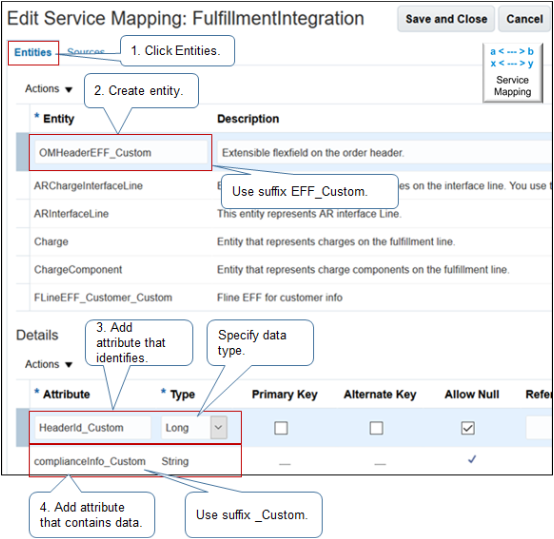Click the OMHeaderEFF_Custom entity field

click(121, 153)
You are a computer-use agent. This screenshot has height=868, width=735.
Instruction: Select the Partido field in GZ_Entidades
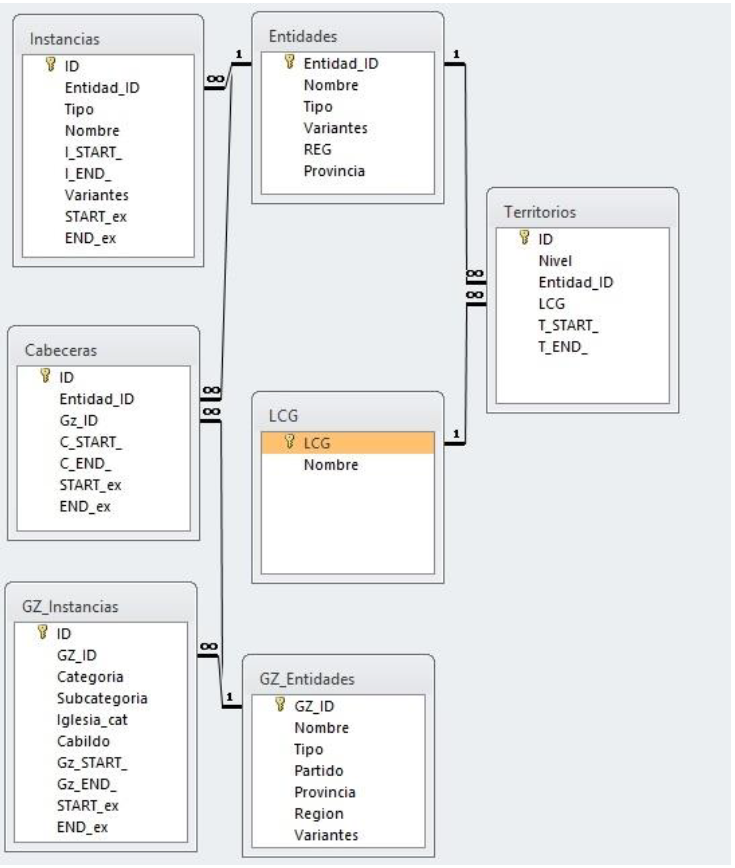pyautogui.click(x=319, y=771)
:::
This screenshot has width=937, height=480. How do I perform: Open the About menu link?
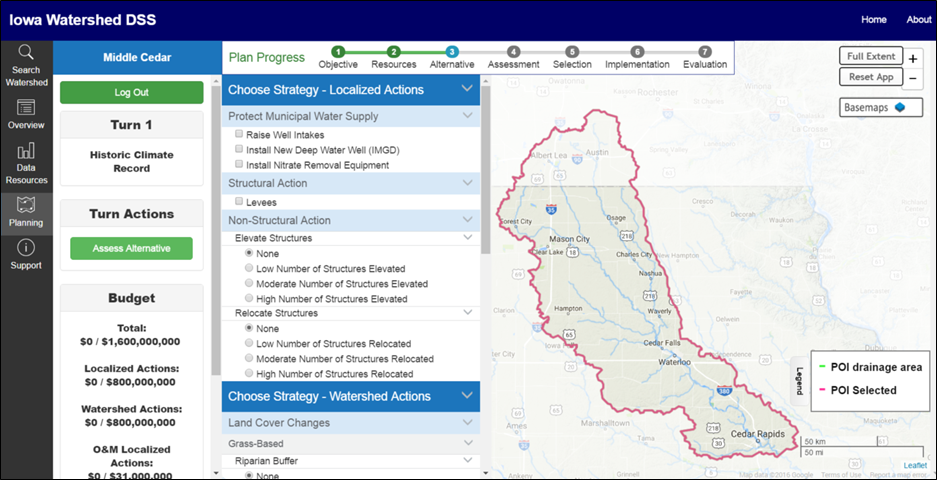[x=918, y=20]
:::
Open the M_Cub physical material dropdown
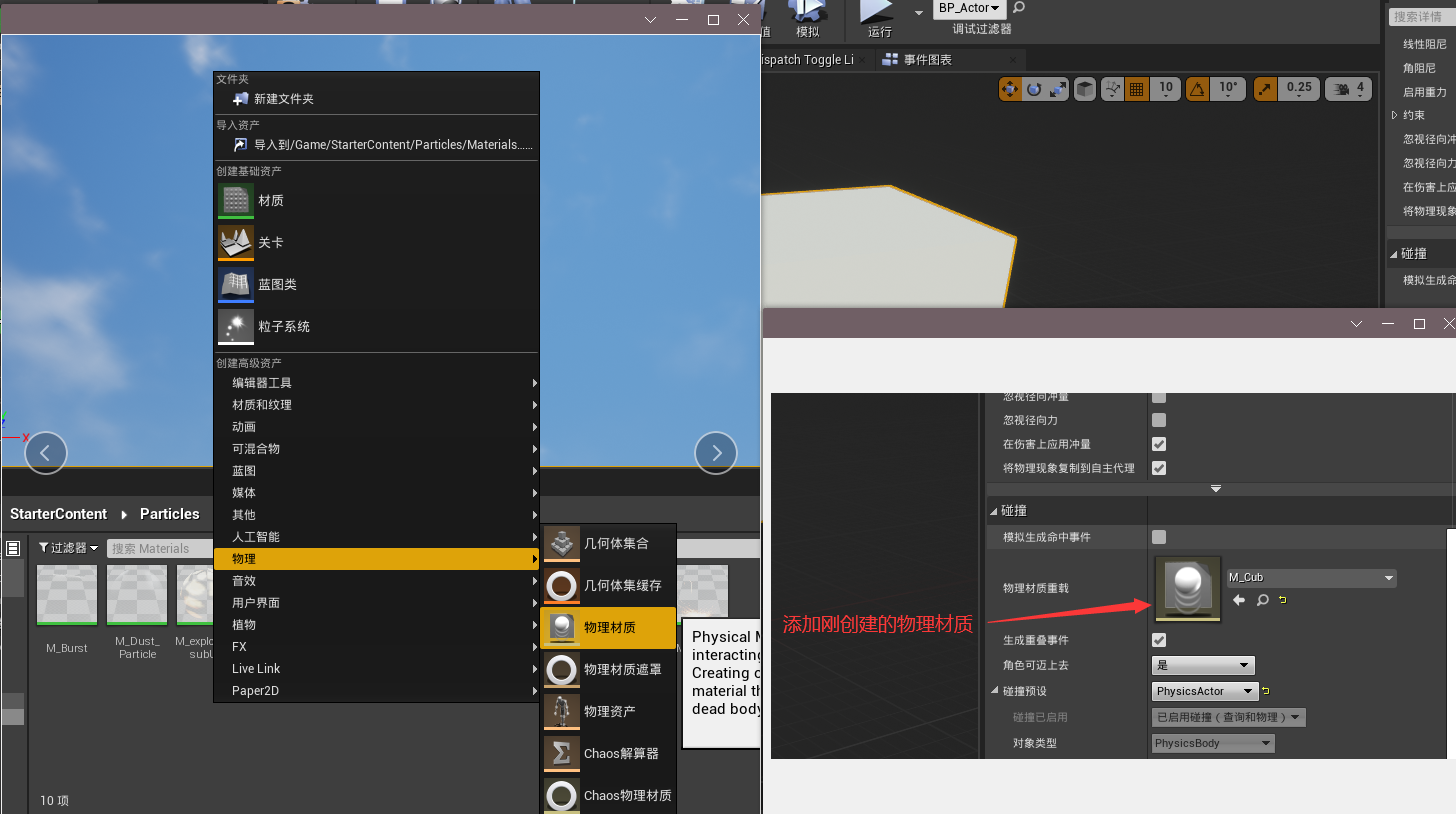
:::
What the task requires → In the entries above, swap "Select" for "Choose" in everything from the line containing "Click the OMHeaderEFF_Custom entity field" down to the line containing "pyautogui.click(x=319, y=771)", and write those lines out again with nothing else changed. Leave the pictures out of your answer.

Finished task →
Click the OMHeaderEFF_Custom entity field

click(121, 153)
You are a computer-use agent. This screenshot has height=868, width=735.
Instruction: Choose the Partido field in GZ_Entidades
pyautogui.click(x=319, y=771)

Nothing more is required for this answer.